Viewership and ratings per episode of A Very Brady Renovation
| No. | Title | Air date | Viewers (millions) | DVR viewers (millions) | Total viewers (millions) |
|---|---|---|---|---|---|
| 1 | "Honey, We're Home" | September 9, 2019 | 3.36 | 4.74 | 8.10 |
| 2 | "Here's the Second Story" | September 16, 2019 | 2.02 | TBD | TBD |
| 3 | "Orange You Glad It's Avocado?" | September 23, 2019 | 1.53 | TBD | TBD |
| 4 | "A Sunshine Day on Clinton Way" | September 30, 2019 | 1.66 | TBD | TBD |
| 5 | "Behind the Build: Scenes We Fern-ally Get to Show You" | October 7, 2019 | .963 | TBD | TBD |
| 6 | "Behind the Build: We're Gonna Keep On, Keep On Showing You More" | October 14, 2019 | .784 | TBD | TBD |
| 7 | "A Very Brady Renovation: Holiday Edition" | December 16, 2019 | TBD | TBD | TBD |

==Awards and nominations==

| Year | Award | Category | Nominee | Result | Ref. |
|---|---|---|---|---|---|
| 2020 | Primetime Emmy Awards | Outstanding Structured Reality Program | Brian Lando, Francesco Giuseppe Pace, Bob Kirsh, Dean Ollins, Kelsey McCallister and Christina Hilbig | Nominated |  |

==After the series==
The home and many of its contents went up for sale in May 2023 at an asking price of $5.5 million.
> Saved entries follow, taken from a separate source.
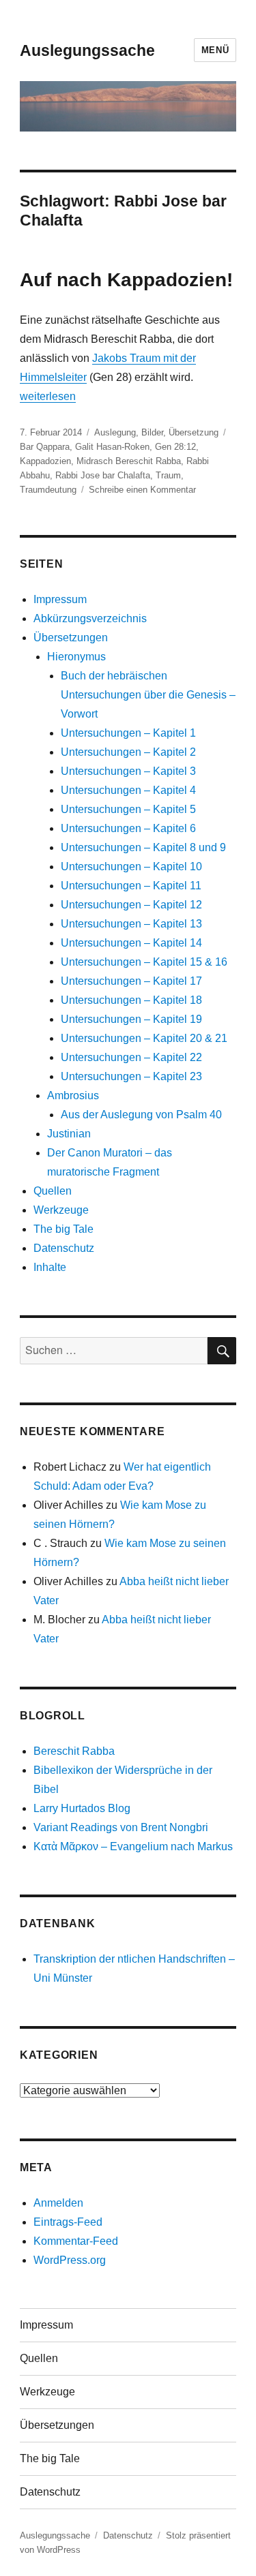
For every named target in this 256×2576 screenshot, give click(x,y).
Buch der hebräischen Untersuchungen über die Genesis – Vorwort (148, 695)
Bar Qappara (45, 447)
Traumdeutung (48, 490)
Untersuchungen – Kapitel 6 (128, 828)
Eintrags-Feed (67, 2222)
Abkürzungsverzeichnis (90, 618)
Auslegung (115, 432)
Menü (215, 50)
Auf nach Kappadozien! (126, 279)
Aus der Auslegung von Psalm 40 (141, 1114)
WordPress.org (69, 2260)
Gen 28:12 (175, 447)
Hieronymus (76, 656)
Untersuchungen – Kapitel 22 (131, 1057)
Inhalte (49, 1267)
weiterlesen (48, 396)
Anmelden (58, 2203)
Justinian (69, 1133)
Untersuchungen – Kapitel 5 (128, 809)
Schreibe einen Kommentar (142, 490)
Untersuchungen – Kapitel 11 (131, 885)
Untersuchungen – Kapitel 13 (131, 924)
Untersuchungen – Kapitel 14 (131, 943)
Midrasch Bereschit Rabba (128, 461)
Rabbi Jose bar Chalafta (102, 475)
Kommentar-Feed (75, 2241)
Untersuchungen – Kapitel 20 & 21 (144, 1038)
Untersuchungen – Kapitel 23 (131, 1076)
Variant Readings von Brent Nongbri (120, 1827)
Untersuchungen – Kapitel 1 (128, 733)
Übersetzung (193, 432)
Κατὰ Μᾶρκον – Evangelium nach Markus (133, 1846)
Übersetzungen (70, 637)
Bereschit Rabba (74, 1751)
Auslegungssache (87, 50)
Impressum (60, 599)
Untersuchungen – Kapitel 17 (131, 981)
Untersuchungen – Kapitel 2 (128, 752)
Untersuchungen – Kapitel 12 (131, 904)
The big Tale (63, 1229)
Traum (168, 475)
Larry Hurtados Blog (81, 1808)
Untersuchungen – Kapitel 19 (131, 1019)
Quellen (52, 1191)
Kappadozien (45, 461)
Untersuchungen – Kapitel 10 (131, 866)
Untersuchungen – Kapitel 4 (128, 790)
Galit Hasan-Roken (112, 447)
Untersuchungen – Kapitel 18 (131, 1000)
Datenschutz (63, 1248)
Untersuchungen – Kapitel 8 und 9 (143, 847)
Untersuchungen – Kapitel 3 (128, 771)
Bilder (152, 432)
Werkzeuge (61, 1210)
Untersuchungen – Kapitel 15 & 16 (144, 962)
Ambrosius (73, 1095)
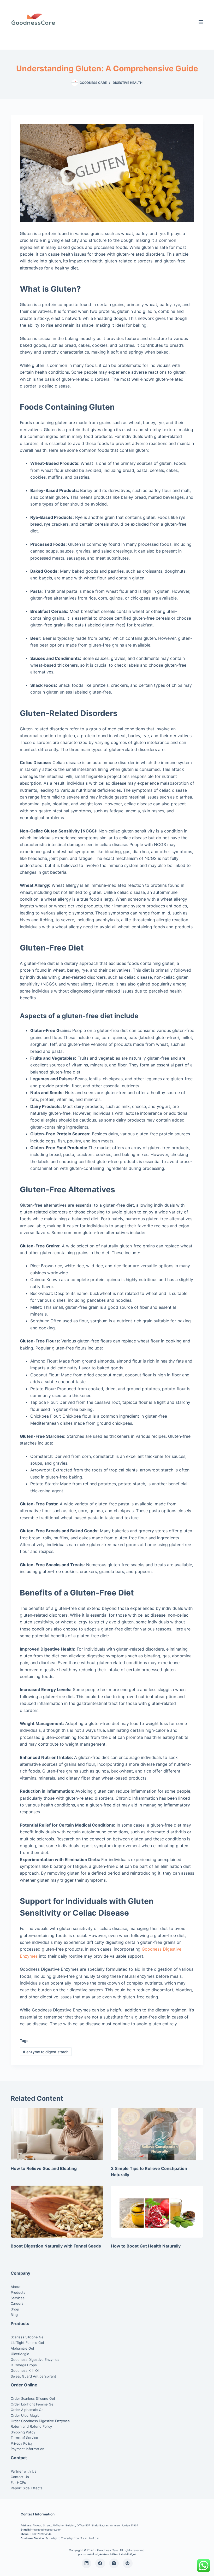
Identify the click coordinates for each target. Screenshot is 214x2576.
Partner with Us (23, 2471)
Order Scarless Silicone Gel (33, 2398)
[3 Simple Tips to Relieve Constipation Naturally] (157, 2134)
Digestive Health (127, 83)
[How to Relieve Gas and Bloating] (57, 2134)
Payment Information (27, 2449)
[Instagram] (114, 2563)
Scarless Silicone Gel (27, 2337)
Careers (17, 2303)
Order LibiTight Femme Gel (32, 2404)
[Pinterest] (128, 2563)
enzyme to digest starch (45, 2052)
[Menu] (201, 22)
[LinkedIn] (87, 2563)
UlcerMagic (20, 2354)
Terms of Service (24, 2438)
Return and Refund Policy (31, 2426)
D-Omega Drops (24, 2365)
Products (18, 2292)
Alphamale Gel (22, 2348)
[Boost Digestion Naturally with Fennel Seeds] (57, 2212)
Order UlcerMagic (25, 2415)
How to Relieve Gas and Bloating (44, 2168)
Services (18, 2298)
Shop (15, 2309)
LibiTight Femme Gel (27, 2342)
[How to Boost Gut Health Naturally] (157, 2212)
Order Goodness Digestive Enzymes (40, 2421)
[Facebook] (100, 2563)
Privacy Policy (22, 2443)
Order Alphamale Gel (27, 2410)
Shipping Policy (23, 2432)
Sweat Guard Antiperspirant (33, 2376)
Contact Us (20, 2477)
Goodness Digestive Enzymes (35, 2359)
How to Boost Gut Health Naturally (146, 2246)
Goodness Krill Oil (25, 2370)
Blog (14, 2315)
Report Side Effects (27, 2488)
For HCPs (18, 2482)
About (16, 2287)
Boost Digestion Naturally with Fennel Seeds (56, 2246)
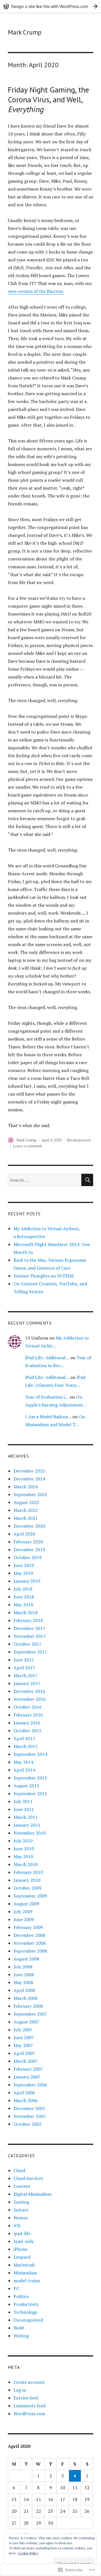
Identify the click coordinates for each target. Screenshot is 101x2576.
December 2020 (29, 1526)
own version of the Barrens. (36, 291)
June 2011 (23, 1809)
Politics (21, 2296)
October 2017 (27, 1644)
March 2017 (25, 1675)
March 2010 (25, 1864)
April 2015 (24, 1738)
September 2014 (30, 1754)
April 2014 (24, 1770)
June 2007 (23, 2037)
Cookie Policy (28, 2553)
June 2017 (23, 1660)
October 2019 (27, 1557)
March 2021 (25, 1518)
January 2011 (26, 1825)
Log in (19, 2390)
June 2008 (23, 1974)
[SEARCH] (87, 1180)
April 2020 (24, 1534)
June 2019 (23, 1565)
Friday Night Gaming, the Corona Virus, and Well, (48, 99)
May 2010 (23, 1856)
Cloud (19, 2170)
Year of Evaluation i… (46, 1397)
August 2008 (26, 1959)
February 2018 (28, 1620)
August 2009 (26, 1904)
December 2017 (29, 1628)
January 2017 (26, 1683)
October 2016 (27, 1707)
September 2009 (30, 1896)
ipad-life (22, 2233)
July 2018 (23, 1589)
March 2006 (25, 2100)
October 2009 (27, 1888)
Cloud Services (28, 2178)
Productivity (26, 2304)
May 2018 (23, 1605)
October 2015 (27, 1730)
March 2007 (25, 2061)
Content (22, 2186)
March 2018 (25, 1612)
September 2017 (30, 1652)
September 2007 (30, 2014)
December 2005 (29, 2108)
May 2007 (23, 2045)
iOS (16, 2225)
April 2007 (24, 2053)
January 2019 (26, 1581)
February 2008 (28, 2006)
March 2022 (25, 1510)
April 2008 (24, 1990)
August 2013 (26, 1786)
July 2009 (23, 1911)
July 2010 (23, 1841)
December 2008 (29, 1935)
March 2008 (25, 1998)
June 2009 (23, 1919)
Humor (20, 2218)
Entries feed (25, 2398)
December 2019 (29, 1549)
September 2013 (30, 1778)
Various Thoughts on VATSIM (43, 1276)
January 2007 (26, 2077)
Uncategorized (78, 1140)
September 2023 (30, 1494)
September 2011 (30, 1793)
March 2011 (25, 1817)
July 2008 (23, 1967)
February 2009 (28, 1927)
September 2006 (30, 2085)
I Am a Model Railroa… (48, 1416)
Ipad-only (23, 2241)
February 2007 (28, 2069)
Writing (21, 2336)
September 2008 (30, 1951)
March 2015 (25, 1746)
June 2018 (23, 1597)
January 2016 (26, 1723)
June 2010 (23, 1849)
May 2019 (23, 1573)
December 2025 (29, 1471)
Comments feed (29, 2406)
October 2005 (27, 2124)
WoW (18, 2328)
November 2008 (29, 1943)
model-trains (26, 2281)
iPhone (20, 2249)
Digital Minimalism (32, 2194)
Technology (25, 2312)
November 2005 (29, 2116)
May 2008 (23, 1982)
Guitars (20, 2210)
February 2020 (28, 1542)
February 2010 (28, 1872)
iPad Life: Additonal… (47, 1357)
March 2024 (25, 1486)
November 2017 (29, 1636)
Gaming (21, 2202)
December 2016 (29, 1691)
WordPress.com (29, 2413)
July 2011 (23, 1801)
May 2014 (23, 1762)
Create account (29, 2382)
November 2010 (29, 1833)
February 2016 (28, 1715)
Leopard (21, 2257)
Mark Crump (25, 32)
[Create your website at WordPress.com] (50, 6)
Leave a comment (27, 1145)
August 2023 (26, 1502)
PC (16, 2288)
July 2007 (23, 2030)
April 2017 (24, 1667)
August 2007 (26, 2022)
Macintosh (24, 2265)
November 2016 (29, 1699)
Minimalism (25, 2273)
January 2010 (26, 1880)
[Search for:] (45, 1180)
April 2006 (24, 2092)
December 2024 (29, 1479)
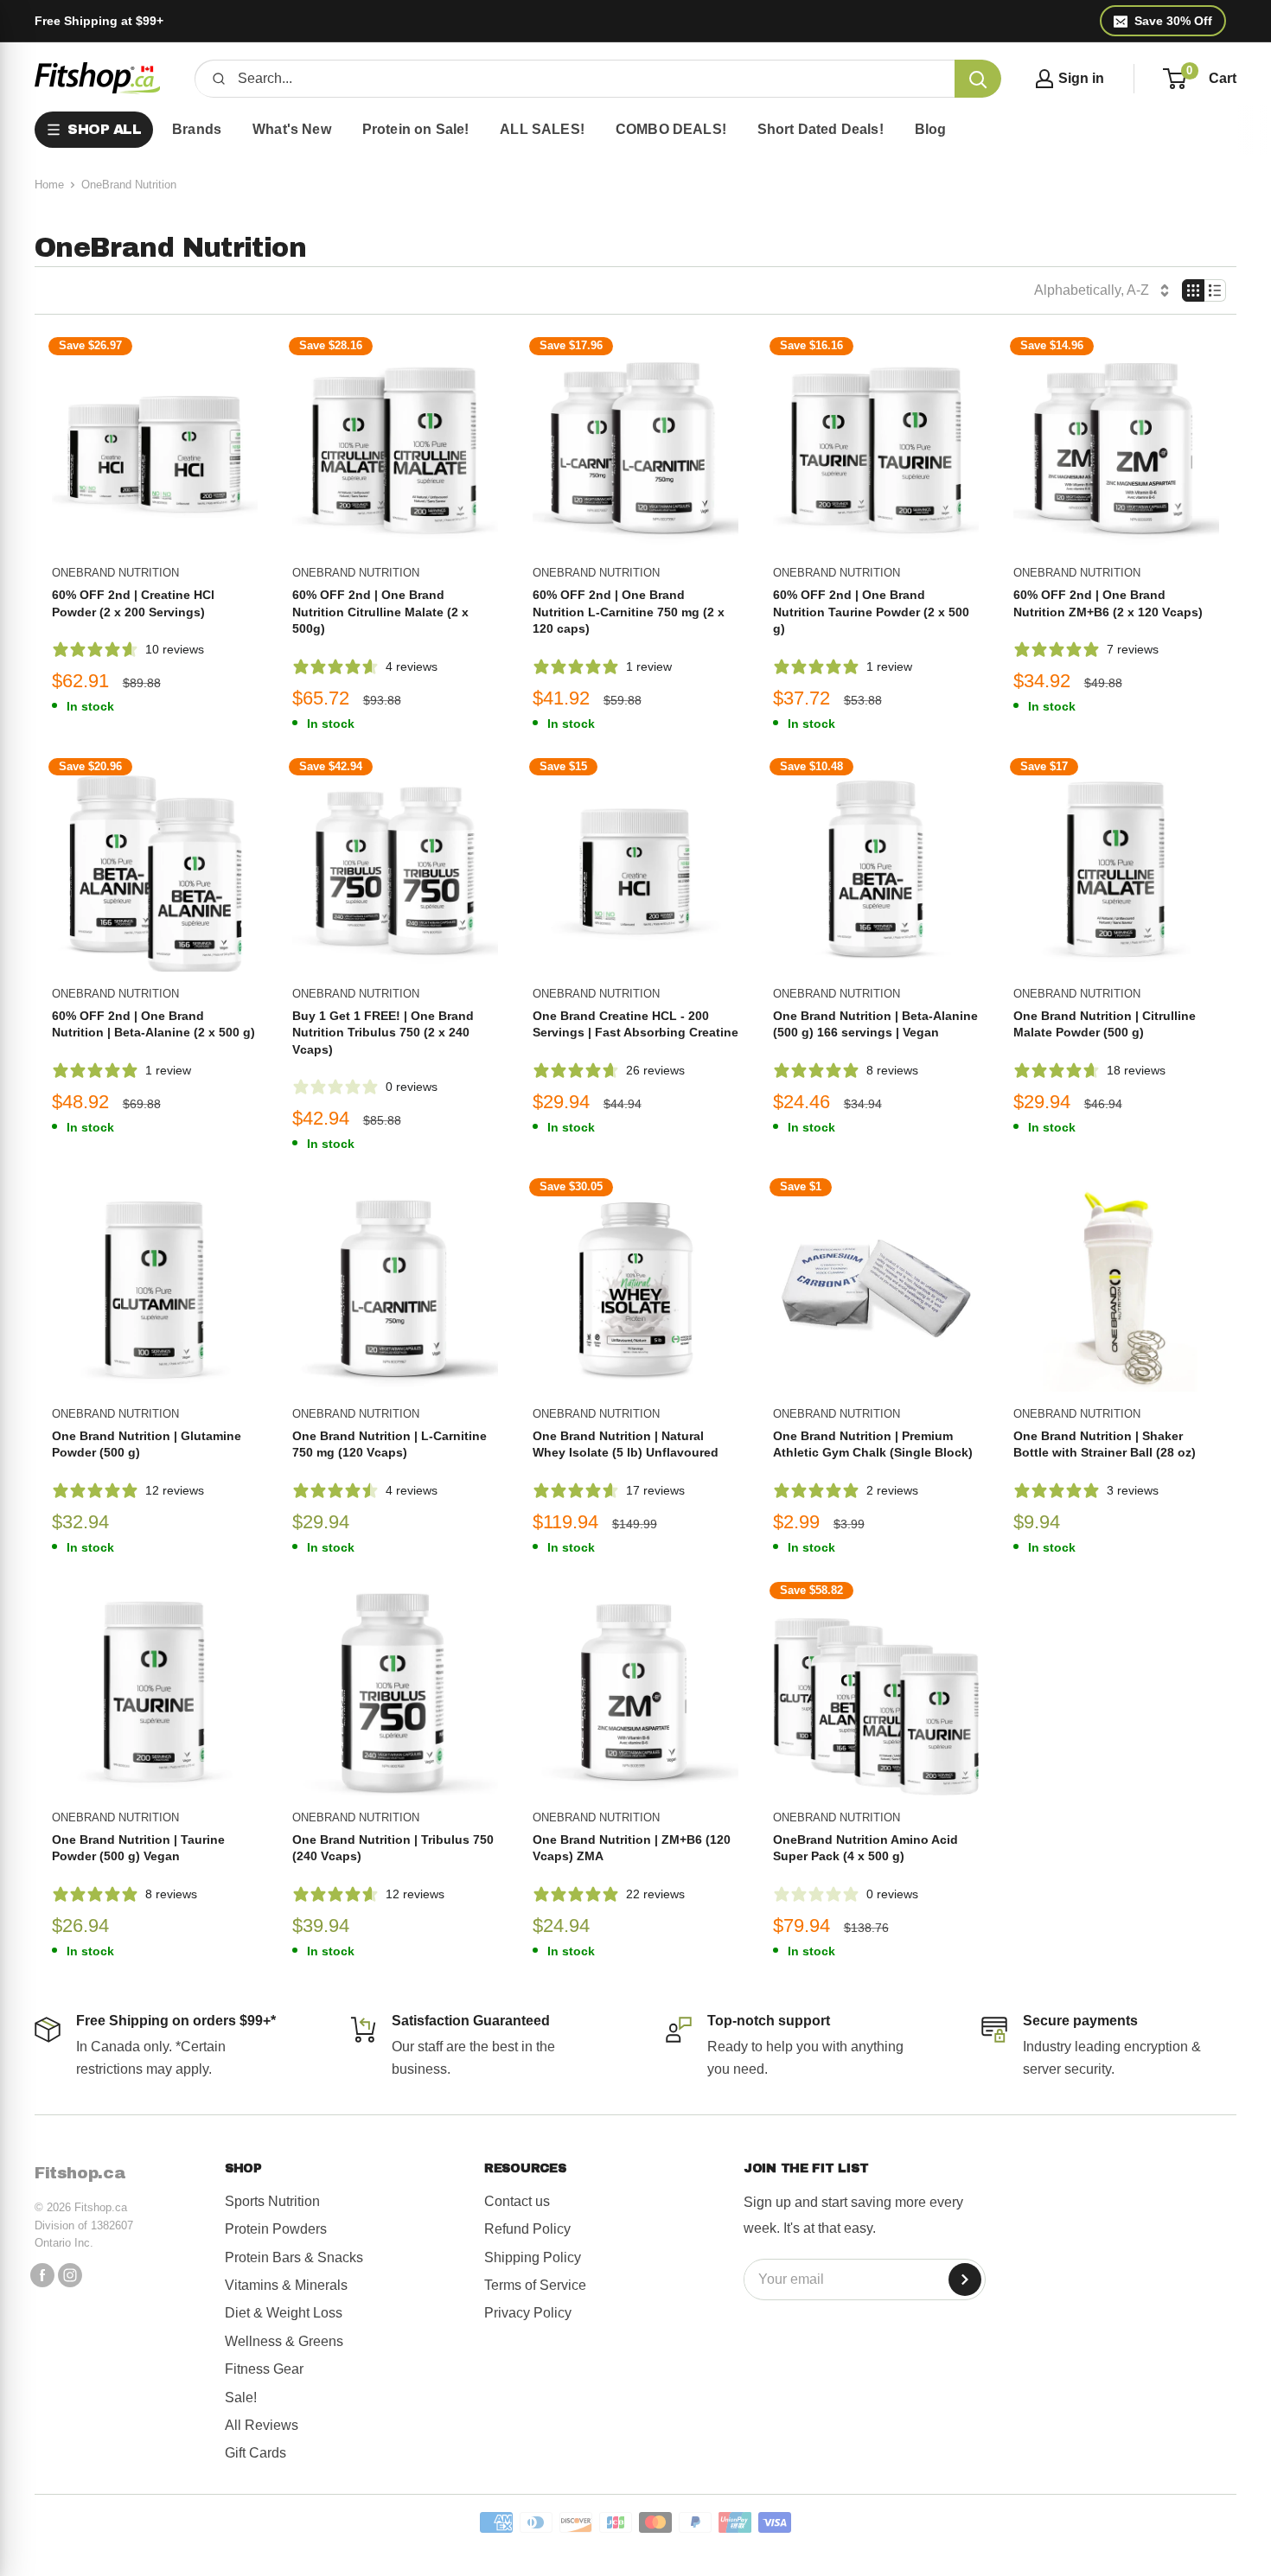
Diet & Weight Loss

Although the house was purchased for $3.5 million and received $1.9 million worth of renovations, the house was then sold for $3.2 million in September 2023 to Tina Trahan, wife of HBO executive Chris Albrecht and a longtime fan of The Brady Bunch. She announced that the house would stay as is, and be used for charity events and fundraisers. On March 4, 2026, the house was designated a Los Angeles Historic-Cultural Monument by the Los Angeles City Council. In summer 2026, tours at the house became available.